::: Study material :::

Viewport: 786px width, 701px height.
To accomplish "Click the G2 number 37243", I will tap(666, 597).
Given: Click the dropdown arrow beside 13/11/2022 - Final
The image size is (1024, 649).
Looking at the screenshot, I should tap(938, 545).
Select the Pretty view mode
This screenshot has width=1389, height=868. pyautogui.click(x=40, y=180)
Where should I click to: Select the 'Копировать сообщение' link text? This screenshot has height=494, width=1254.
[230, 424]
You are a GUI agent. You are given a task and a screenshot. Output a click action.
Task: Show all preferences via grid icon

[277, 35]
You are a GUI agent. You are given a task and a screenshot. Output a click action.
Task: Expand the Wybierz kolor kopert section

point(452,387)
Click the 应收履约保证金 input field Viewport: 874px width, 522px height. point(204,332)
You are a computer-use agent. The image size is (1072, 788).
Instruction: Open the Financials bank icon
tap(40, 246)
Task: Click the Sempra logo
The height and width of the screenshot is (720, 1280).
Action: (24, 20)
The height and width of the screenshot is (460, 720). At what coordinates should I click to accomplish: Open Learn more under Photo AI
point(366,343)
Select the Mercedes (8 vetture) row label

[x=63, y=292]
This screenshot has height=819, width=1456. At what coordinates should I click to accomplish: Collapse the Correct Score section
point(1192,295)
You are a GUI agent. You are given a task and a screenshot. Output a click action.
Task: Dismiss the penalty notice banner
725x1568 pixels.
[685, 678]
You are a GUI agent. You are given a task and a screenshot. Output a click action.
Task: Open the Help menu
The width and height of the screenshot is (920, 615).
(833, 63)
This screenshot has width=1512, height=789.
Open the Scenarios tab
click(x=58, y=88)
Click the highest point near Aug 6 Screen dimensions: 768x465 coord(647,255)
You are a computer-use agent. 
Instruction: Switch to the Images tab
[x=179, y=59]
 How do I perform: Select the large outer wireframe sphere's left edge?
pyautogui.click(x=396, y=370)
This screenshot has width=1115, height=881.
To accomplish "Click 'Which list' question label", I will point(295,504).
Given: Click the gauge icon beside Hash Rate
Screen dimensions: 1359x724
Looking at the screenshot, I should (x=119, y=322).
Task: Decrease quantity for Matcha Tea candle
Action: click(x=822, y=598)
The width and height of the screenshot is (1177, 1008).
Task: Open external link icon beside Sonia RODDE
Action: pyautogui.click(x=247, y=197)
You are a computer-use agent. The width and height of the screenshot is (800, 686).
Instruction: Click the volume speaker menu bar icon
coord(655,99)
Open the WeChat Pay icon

:::

# Work instructions:
Check each line of the entries above for the string "will", and return those that contain it.

# The answer:
To accomplish "Click the G2 number 37243", I will tap(666, 597).
To accomplish "Click 'Which list' question label", I will point(295,504).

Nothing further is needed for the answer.